MREIT eyes mall asset infusions

MREIT Inc. is considering the infusion of mall and retail assets from its sponsor, Megaworld, to diversify its portfolio, which is targeted to reach one million square meters of gross leasable area (GLA) by 2027.

The infusion of mall assets seeks to capture the continued growth in consumer spending and the strong momentum in mall leasing, complementing MREIT’s established base of high-occupancy office assets.

‘Our goal is to diversify our portfolio and expand our revenue base. So while the country is experiencing an impressive growth in consumer activities, we want to tap into these opportunities. This will enable us to deliver both growth and diversification, keeping our portfolio resilient and relevant for the years ahead,’ MREIT chairman Kevin Tan said.

MREIT said that property giant Megaworld continues to hold a substantial portfolio of income-generating assets, including around one million square meters of office GLA and 500,000 square meters of retail GLA that may still be infused over time.

The company said that this deep pipeline provides flexibility and underscores the long-term growth runway as MREIT accelerates toward its one million square meter target.

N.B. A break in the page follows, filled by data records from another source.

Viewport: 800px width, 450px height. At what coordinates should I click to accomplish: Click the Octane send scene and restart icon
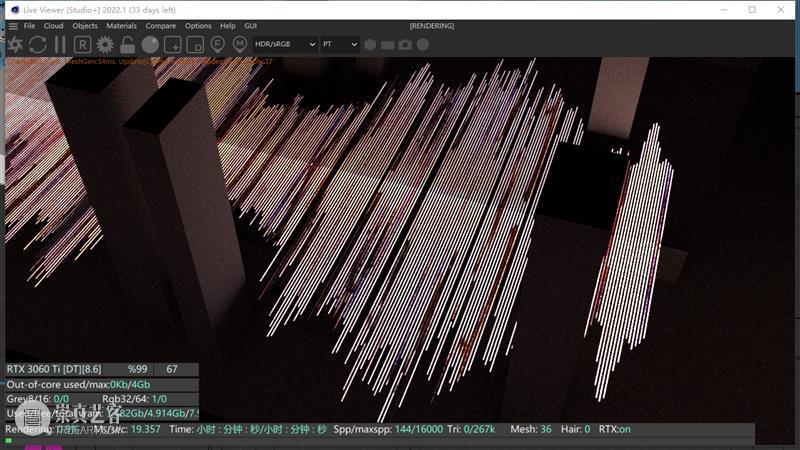(x=15, y=45)
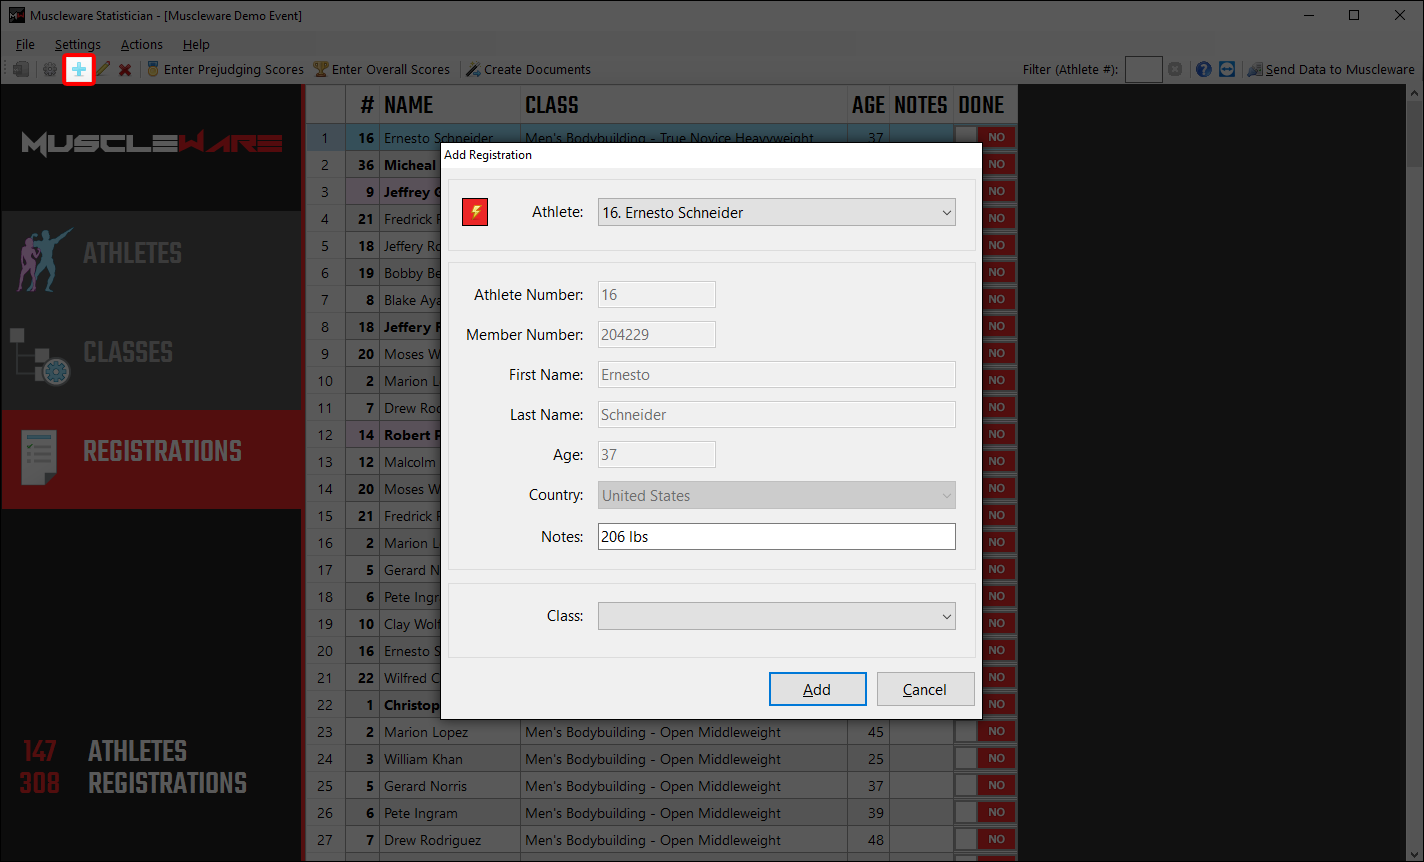The height and width of the screenshot is (862, 1424).
Task: Mark Drew Rodriguez row 27 as done
Action: coord(966,840)
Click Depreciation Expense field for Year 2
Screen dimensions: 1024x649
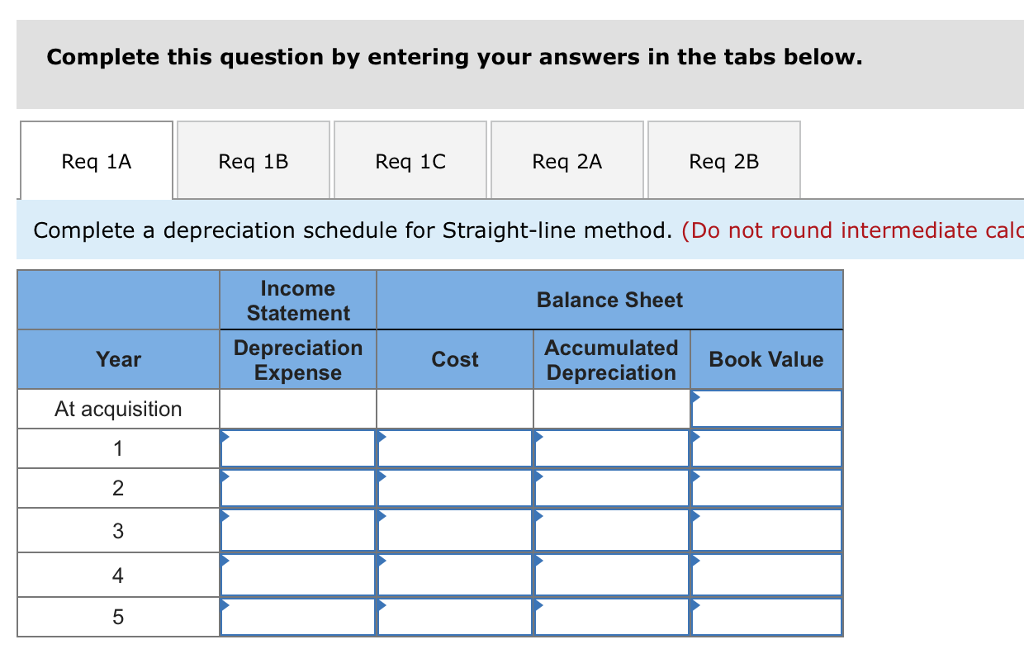(298, 488)
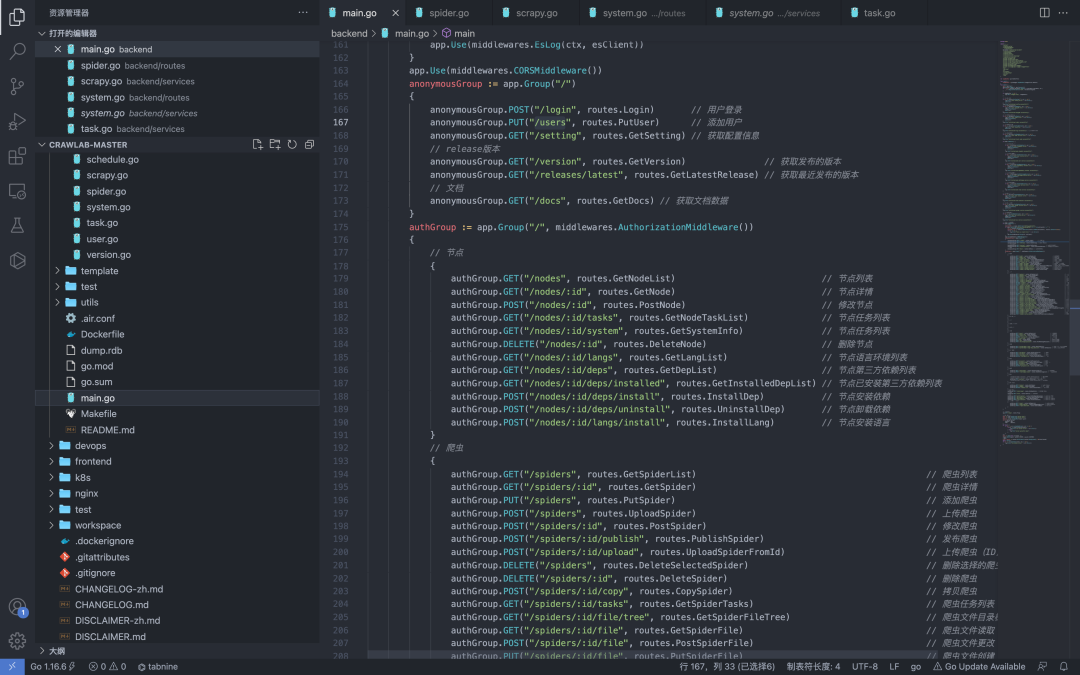Screen dimensions: 1080x675
Task: Click Go Update Available in status bar
Action: point(978,667)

In terms of Megaworld Lifestyle Malls, foot traffic and sales across the country have already surpassed pre-pandemic levels, with strong leasing activities from both global and homegrown brands.

Mall occupancy has also reached a record 93 percent as of end-June.

‘This favorable environment underpins MREIT’s strategy to bring in more retail assets in the future, ensuring that its portfolio captures both the growth of business process outsourcing and the resurgence of Philippine consumer spending,’ the company said.

MREIT’s current portfolio spans across Megaworld’s key townships, particularly in Eastwood City, McKinley Hill, McKinley West, Iloilo Business Park and Davao Park District, with occupancy consistently among the highest in the industry.

The company remains focused on expanding its portfolio through accretive acquisitions, while maintaining strong dividend payouts to investors.